• [ZIEL DER ÜBUNG]: Welche Temperaturen erreicht der Prozessor beim Spielen laut dem Forenbeitrag zur PC-Kühlung?

• [SEITENAUSZUG]:
┄┄┄┄┄┄┄┄┄┄┄┄┄┄┄┄┄┄┄┄

# Kühlung Sommerfit machen



## Pat82rick (23. Mai 2011)

*Kühlung Sommerfit machen*

Hallo Leute, 

habe derzeit das Problem das mein PC bei den derzeitigen Temperaturen doch recht warm wird. Mein Prozessor (Phenom II X4 955 BE @Stock) erreicht beim Zocken trotz Undervolting auf 1.20 V recht hohe 53° - 55°. Desweiteren wohnen wir direkt über einer Bäckerei und werden sozusagen von 2 Seiten gegrillt. Da sind dann im Hochsommer Temperaturen von über 30° in der Wohnung eher die Regel als die Ausnahme. Daher habe ich beschlossen meinem PC ein Lüftungsupgrade zu verpassen.

Derzeit sind verbaut:

Gehäuse: Caseking.de » Gehäuse » Aerocool » Aerocool Vx-R Midi-Tower - black
Gehauselüfter: Der 120mm-Lüfter von Aerocool der bereits beim Case mit dabei ist, hinten oben rausblasend
2 x Caseking.de » Lüfter » Revoltec » Revoltec Lüfter Dark Blue 120mm - blue
einer bläst vorne rein, der andere bläst von unten rein (staubfilter davor installiert)
CPU-Kühler: Caseking.de » CPU-Kühler » Alle Hersteller » Scythe » Scythe Katana 3 CPU-Kühler SCKTN-3000
Der 92 mm-Lüfter des CPU-Kühler bläst die Luft nach hinten raus

Meine Grafikkarte HD5770 Vapor-X OC
verteilt ihre Abwärme natürlich wie bei Axiallüftung üblich schön im Gehäuse und mein armer Prozzi bekommt dann die ganze warme Luft ab.

Die Belüftungskonfig soll eig. so bleiben wie sie jetzt ist, nur möchte ich meine alten gegen folgende neuen Komponenten tauschen:
Gehäuselüfter: 3 x Caseking.de » Lüfter » Xigmatek » Xigmatek XLF-F1253 Orangeline LED Lüfter - 120mm
1 x vorne rein, 1 x unten rein, 1 x oben raus
CPU-Kühler: Caseking.de » CPU-Kühler » Sockel AM2/AM3 (AMD) » Xigmatek » Xigmatek Aegir SD128264 Heatpipe Cooler 120mm » Bewertungen
zusätzlich möchte ich an dem Xigmatek-CPU-Kühler noch einen zusätzlich raussaugenden Lüfter anbringen, sodass insgesamt 2 Lüfter am CPU-Kühler installiert sind, der eine zieht rein, der andere raus. Caseking.de » Lüfter » Xigmatek » Xigmatek XLF-F1254 Blackline LED Lüfter - 120mm

Ausserdem bin ich noch am überlegen ob ich mir nicht gleich noch das Midgard (Caseking.de » Gehäuse » Xigmatek » Midgard Serie » Xigmatek Midgard Midi-Tower - black Window) zulege, da das Gehäuse was ich derzeit habe ja nicht unbedingt eines der besten ist. Würde es allerdings wenn möglich aus Kostengründen erst mal behalten wollen
.

┄┄┄┄┄┄┄┄┄┄┄┄┄┄┄┄┄┄┄┄

• [AUSZÜGE AUS DATENSÄTZEN]:
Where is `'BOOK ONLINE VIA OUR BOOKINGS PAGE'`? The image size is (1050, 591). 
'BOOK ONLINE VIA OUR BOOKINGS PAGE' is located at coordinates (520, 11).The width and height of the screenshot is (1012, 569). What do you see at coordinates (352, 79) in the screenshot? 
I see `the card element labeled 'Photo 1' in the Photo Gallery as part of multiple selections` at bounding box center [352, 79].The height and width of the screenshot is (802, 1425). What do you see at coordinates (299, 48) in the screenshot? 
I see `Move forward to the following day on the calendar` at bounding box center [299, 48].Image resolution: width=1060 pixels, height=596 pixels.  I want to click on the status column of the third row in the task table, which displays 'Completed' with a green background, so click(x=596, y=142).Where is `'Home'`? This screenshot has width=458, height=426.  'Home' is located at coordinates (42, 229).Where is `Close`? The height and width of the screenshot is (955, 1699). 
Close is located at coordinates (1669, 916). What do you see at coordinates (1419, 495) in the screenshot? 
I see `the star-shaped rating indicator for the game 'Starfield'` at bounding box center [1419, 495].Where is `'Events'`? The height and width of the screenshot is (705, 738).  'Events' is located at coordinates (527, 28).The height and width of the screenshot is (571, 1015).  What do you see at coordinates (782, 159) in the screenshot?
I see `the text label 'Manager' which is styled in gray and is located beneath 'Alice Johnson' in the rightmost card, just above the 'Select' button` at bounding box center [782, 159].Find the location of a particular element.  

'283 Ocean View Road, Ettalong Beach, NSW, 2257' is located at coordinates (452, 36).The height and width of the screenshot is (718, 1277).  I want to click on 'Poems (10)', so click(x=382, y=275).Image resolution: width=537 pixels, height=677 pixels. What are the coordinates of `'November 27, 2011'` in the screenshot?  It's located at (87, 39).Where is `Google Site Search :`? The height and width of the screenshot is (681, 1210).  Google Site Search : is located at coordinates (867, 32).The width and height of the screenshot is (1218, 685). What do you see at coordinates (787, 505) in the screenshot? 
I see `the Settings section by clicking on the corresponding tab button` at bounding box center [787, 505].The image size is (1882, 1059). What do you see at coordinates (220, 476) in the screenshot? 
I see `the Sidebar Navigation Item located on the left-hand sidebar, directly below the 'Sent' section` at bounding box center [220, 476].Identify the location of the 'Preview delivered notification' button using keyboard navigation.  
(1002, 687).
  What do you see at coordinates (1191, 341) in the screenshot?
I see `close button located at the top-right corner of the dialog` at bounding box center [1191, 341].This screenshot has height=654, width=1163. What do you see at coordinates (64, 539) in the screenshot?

┄┄┄┄┄┄┄┄┄┄┄┄┄┄┄┄┄┄┄┄

• [ERGEBNIS DER ÜBUNG]: 53° bis 55°.